= VORLIEGENDER TEXT =

Interview des Verdi Magazin Bewegen mit Rolf Büttner
bewegen:
Warum wurde der europäische Postmarkt liberalisiert? Und wann begann dieser Prozess?
Rolf Büttner:
In den 70er Jahren des vorigen Jahrhunderts wurden Monopole und der Staat als wirtschaftliche Akteure zunehmend in Frage gestellt. Ein neoliberales Wirtschaftsverständnis wurde vor allem aus den USA und England vorangetrieben. Ihre Philosophie: Der Markt braucht keine Regeln. Der Markt soll und wird sich selbst regulieren. Diese Ideologie führte dazu, dass in vielen Ländern die Liberalisierung des Postmarktes ordnungspolitisch forciert wurde. Unterstützt wurde diese Liberalisierungsagenda von der WTO, OECD, Weltbank und der EU Kommission. Wirtschaftliche Interessen und politische Lobbyarbeit der Express-, Logistikunternehmen, Zeitungsverlage und Großversender, die schnelles Geld im Postmarkt machen wollten, waren weitere Triebkräften dieser Entwicklung.
1992 wurde von der EU-Kommission das Grünbuch über die Entwicklung des Postmarktes verabschiedet. Das war der Liberalisierungsstartschuss in der EU. Die Pläne, den Postmarkt schnell und ohne Regeln zu liberalisieren, konnten wir durch gewerkschaftlichen Einsatz verhindern. Statt auf einen Schlag, erfolgte die Öffnung des Marktes in mehreren Schritten. Die Stationen sind bekannt: 1998, 2002, 2006. Bis 2011 soll der Markt völlig liberalisiert sein. Für einige Länder gelten Übergangsfristen bis 2013. Um die Interessen der Bürger zu schützen, wurde den EU-Mitgliedsstaaten auferlegt national einen flächendeckenden Universaldienst zu organisieren. Auch das hat UNI erreicht. Gemessen an der Ausgangslage ist dies ein Erfolg für die UNI-Mitgliedsorganisationen. Aber verhindern konnten wir trotz aller Kraftanstrengungen den Prozess nicht.
bewegen:
Die Politiker haben immer erklärt, der Briefmarkt ist ein Wachstumsmarkt, die Marktöffnung wird zu mehr Arbeitsplätzen und bessere Qualität in der Postversorgung führen....
Rolf Büttner:
... durch ständige Propaganda wird das nicht zur Wahrheit. Fakt ist in Europa: In der Postbranche gibt es nicht mehr sondern weniger Arbeitsplätze als vor dem Startschuss zur Liberalisierung. Vollzeitarbeitsplätze werden in Teilzeitarbeitsplätze umgewandelt. Statt Löhne, die zum Leben reichen sind zunehmend prekäre Arbeitsverhältnisse zu verzeichnen, die mit staatlichen Transferleistungen unterstützt werden. Mit anderen Worten: Der Steuerzahler subventioniert ein krankes Geschäftsmodell im Briefmarkt.

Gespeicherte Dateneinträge
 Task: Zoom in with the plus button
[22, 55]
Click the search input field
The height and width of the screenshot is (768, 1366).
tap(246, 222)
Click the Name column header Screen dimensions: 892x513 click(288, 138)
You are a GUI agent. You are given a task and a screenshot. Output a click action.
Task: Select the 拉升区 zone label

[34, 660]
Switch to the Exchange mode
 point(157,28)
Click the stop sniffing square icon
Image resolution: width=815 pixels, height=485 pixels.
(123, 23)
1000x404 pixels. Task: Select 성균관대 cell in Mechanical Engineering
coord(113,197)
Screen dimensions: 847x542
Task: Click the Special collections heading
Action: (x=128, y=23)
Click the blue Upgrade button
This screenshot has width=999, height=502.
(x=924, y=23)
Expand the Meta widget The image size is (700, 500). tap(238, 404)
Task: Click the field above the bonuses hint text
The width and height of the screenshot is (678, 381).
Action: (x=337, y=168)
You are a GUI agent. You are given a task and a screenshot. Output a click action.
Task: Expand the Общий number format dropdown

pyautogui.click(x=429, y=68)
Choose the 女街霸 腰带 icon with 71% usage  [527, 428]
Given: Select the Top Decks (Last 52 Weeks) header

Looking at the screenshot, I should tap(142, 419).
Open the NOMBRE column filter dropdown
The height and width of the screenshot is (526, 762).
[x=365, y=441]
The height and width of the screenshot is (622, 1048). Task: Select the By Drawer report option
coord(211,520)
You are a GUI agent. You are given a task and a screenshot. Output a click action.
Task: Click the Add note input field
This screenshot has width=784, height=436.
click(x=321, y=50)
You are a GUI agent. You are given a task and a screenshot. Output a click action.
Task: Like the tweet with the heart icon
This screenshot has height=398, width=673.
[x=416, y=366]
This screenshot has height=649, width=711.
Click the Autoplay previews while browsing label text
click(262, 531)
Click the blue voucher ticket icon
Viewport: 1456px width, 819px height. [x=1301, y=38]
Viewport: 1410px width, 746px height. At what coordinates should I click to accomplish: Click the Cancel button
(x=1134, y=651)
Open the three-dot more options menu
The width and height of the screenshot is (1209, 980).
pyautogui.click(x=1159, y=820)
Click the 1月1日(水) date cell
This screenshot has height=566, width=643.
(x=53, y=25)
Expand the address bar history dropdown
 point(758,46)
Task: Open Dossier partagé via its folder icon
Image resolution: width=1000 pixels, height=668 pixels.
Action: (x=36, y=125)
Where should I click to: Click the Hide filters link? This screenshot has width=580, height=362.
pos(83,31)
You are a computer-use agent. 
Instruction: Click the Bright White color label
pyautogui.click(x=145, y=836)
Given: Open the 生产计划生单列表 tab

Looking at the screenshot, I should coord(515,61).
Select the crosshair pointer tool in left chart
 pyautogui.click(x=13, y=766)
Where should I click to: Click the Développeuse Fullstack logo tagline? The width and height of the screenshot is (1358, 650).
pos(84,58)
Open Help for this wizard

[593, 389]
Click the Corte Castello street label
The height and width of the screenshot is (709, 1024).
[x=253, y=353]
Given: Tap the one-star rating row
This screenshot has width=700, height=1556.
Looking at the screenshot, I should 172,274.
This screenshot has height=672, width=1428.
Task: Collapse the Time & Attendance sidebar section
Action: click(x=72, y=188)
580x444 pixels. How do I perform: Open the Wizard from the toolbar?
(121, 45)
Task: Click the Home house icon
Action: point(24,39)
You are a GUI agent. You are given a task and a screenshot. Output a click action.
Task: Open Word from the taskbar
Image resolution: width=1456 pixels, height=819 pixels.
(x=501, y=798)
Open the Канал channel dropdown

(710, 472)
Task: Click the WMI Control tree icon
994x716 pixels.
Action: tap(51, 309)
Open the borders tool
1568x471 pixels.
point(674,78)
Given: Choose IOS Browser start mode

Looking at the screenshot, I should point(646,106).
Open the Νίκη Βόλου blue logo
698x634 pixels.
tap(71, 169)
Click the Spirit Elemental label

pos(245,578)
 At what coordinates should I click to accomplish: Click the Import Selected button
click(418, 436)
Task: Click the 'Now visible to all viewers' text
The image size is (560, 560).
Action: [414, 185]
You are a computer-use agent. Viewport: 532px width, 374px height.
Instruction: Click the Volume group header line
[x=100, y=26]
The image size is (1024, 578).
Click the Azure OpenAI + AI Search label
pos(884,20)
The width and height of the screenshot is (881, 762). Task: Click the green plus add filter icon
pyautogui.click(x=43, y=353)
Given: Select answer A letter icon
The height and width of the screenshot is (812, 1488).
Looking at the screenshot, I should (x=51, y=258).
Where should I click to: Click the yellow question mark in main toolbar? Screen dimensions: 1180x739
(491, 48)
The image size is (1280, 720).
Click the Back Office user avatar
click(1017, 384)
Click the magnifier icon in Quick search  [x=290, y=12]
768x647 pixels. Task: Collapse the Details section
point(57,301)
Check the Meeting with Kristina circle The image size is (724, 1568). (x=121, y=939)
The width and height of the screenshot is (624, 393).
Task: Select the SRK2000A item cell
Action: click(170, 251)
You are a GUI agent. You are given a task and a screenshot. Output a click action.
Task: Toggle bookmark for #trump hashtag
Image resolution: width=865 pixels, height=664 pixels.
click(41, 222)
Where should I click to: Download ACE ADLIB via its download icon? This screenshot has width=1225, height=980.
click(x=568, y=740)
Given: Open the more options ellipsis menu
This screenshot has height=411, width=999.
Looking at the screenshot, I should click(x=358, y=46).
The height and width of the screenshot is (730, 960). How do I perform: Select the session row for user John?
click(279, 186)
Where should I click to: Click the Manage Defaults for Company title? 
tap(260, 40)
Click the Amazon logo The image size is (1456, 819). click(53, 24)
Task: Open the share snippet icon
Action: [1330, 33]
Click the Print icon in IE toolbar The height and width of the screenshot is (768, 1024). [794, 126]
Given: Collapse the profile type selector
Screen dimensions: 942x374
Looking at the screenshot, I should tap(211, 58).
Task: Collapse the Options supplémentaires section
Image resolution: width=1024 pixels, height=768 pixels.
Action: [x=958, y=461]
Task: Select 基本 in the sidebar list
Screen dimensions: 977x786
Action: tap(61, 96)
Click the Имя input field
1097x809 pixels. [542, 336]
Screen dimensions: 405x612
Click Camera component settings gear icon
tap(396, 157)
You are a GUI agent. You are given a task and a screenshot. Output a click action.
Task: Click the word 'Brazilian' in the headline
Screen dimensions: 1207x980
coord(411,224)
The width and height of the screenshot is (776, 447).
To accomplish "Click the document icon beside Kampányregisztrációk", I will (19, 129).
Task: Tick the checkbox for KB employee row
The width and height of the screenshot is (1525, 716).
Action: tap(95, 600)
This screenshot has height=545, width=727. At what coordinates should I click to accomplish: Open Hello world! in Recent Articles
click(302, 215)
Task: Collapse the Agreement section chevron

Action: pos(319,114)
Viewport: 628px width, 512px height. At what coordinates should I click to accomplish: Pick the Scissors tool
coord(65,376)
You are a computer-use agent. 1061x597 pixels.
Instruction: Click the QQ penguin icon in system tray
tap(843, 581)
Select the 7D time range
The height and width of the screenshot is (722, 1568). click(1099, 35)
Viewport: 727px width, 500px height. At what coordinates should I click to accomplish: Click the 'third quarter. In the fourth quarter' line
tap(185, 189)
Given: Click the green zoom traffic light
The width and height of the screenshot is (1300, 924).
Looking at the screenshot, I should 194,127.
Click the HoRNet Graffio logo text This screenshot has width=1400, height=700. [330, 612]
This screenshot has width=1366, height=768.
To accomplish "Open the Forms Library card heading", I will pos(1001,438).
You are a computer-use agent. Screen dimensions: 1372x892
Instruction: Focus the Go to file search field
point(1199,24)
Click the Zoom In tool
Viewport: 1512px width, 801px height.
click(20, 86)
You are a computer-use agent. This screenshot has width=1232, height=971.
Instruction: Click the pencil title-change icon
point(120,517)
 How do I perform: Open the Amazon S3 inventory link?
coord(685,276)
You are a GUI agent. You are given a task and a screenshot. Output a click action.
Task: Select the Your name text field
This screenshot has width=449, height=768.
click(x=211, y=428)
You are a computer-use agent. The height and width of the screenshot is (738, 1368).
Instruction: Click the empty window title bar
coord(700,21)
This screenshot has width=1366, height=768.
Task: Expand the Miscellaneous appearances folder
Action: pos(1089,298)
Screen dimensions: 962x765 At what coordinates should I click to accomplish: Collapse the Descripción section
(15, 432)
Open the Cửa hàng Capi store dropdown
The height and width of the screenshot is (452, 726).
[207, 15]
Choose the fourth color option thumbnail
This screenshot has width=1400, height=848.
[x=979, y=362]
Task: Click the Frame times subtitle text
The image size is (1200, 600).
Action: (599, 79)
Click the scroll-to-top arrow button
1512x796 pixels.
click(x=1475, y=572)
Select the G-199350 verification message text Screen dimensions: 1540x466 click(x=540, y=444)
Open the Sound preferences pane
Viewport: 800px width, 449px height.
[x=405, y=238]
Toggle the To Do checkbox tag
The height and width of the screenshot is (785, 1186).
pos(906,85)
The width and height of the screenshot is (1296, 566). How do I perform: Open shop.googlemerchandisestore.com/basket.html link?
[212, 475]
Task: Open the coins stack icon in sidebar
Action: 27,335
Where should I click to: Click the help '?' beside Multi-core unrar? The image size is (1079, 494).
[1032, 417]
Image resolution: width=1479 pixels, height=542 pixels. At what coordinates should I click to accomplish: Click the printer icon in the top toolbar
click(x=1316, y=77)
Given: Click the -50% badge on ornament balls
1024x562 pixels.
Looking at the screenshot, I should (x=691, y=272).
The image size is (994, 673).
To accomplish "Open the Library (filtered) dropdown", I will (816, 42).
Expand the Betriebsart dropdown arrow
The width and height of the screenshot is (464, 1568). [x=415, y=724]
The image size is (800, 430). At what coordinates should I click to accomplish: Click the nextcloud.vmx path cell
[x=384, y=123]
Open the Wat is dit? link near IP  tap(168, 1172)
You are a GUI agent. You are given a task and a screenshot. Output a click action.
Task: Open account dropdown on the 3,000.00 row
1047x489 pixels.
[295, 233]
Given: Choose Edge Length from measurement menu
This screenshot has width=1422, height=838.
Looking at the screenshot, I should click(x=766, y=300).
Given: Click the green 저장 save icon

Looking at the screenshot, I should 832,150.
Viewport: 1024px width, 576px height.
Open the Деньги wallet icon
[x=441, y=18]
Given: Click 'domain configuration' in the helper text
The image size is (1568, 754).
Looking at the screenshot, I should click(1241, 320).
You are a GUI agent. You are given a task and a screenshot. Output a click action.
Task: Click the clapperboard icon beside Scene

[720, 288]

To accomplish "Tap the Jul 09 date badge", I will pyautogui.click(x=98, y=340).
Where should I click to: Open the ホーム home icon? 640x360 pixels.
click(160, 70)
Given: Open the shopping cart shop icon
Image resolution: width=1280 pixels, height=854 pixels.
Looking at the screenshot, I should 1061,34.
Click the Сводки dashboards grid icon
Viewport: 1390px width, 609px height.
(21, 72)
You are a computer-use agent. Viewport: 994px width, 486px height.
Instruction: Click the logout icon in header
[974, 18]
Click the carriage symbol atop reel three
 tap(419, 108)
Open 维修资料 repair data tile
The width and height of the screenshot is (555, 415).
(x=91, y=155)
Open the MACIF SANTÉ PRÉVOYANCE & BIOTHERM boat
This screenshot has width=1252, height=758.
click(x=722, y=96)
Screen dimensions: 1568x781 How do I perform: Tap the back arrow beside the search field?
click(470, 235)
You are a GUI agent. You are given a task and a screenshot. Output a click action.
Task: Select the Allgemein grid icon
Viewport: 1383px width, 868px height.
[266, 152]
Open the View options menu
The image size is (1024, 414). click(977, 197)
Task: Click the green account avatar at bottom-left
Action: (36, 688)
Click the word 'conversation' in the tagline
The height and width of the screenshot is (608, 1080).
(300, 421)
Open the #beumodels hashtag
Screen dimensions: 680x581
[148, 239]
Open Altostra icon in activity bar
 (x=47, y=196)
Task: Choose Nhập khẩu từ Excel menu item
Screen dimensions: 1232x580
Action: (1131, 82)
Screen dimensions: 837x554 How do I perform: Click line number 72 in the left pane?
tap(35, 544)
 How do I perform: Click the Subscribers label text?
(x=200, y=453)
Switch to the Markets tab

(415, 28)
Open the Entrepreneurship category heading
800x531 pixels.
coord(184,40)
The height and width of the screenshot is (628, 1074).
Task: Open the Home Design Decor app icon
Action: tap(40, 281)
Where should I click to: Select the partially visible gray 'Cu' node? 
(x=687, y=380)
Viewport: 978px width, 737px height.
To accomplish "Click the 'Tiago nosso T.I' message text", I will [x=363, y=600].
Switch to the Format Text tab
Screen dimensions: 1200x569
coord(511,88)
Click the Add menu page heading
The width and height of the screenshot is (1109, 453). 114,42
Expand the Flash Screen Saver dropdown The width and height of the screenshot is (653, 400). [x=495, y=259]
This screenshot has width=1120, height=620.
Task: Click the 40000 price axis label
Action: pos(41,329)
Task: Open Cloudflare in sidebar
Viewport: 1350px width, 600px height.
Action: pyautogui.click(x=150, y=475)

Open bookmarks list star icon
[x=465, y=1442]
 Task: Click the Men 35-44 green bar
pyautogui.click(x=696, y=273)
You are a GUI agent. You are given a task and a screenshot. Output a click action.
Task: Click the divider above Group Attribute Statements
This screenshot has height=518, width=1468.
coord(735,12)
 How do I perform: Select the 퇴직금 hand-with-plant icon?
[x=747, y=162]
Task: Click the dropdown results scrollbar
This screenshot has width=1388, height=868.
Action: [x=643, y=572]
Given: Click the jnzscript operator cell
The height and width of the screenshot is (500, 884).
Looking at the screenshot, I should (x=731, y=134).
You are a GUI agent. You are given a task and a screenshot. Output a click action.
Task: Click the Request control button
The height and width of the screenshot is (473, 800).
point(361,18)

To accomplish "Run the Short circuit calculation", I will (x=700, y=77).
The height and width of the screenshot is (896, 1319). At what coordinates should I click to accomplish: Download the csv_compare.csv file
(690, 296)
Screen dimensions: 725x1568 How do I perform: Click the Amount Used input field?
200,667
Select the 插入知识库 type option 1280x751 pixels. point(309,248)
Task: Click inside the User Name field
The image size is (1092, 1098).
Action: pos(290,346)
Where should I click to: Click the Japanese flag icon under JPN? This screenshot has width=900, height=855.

= ARBEITSAUFTRÄGE =
(1) Gib aus dem Interview zum Postmarkt den Abschnitt wörtlich wieder, der mit "1992 wurde von" beginnt und bis "den Prozess nicht." reicht.
(2) Welche Pflicht wurde den EU-Mitgliedsstaaten laut dem Interview zum Postmarkt auferlegt, und zu welchem Zweck? Antworte in ein bis drei Sätzen.
(3) Führe das Interview zum Postmarkt ab der Stelle weiter, an der es endet.
Die Einträge haben mit dem Interview zum Postmarkt nichts zu tun.

= LÖSUNGEN =
(1)
1992 wurde von der EU-Kommission das Grünbuch über die Entwicklung des Postmarktes verabschiedet. Das war der Liberalisierungsstartschuss in der EU. Die Pläne, den Postmarkt schnell und ohne Regeln zu liberalisieren, konnten wir durch gewerkschaftlichen Einsatz verhindern. Statt auf einen Schlag, erfolgte die Öffnung des Marktes in mehreren Schritten. Die Stationen sind bekannt: 1998, 2002, 2006. Bis 2011 soll der Markt völlig liberalisiert sein. Für einige Länder gelten Übergangsfristen bis 2013. Um die Interessen der Bürger zu schützen, wurde den EU-Mitgliedsstaaten auferlegt national einen flächendeckenden Universaldienst zu organisieren. Auch das hat UNI erreicht. Gemessen an der Ausgangslage ist dies ein Erfolg für die UNI-Mitgliedsorganisationen. Aber verhindern konnten wir trotz aller Kraftanstrengungen den Prozess nicht.

(2) Die EU-Mitgliedsstaaten mussten national einen flächendeckenden Universaldienst organisieren. Damit sollten die Interessen der Bürger geschützt werden.

(3)
Die Wettbewerber der traditionellen Postbetreiber produzieren auf der Basis von Lohn- und Sozialdumping. Qualität und Zuverlässigkeit kann damit nicht sichergestellt werden. Nennenswerte Investitionen in Zustellnetze, Organisation, stationären Vertrieb sind nicht getätigt worden. Die Versuche der Postgesellschaften den Wegfall des Inlandsgeschäfts durch Auslandsaktivitäten aufzufangen sind bisher gescheitert. Weder die Deutsche Post noch TNT – um mal bei den beiden großen zu bleiben – schreiben im Briefdienst im Ausland schwarze Zahlen.
Für die Bürger gibt es weniger Postfilialen mit qualitativer Beratung, Briefkästen werden abgehängt. Viele Bürger müssen zu ihrem Briefporto noch die Fahrkosten zur nächsten Poststation dazurechnen. Ich kann keine Vorteile für den Bürger erkennen.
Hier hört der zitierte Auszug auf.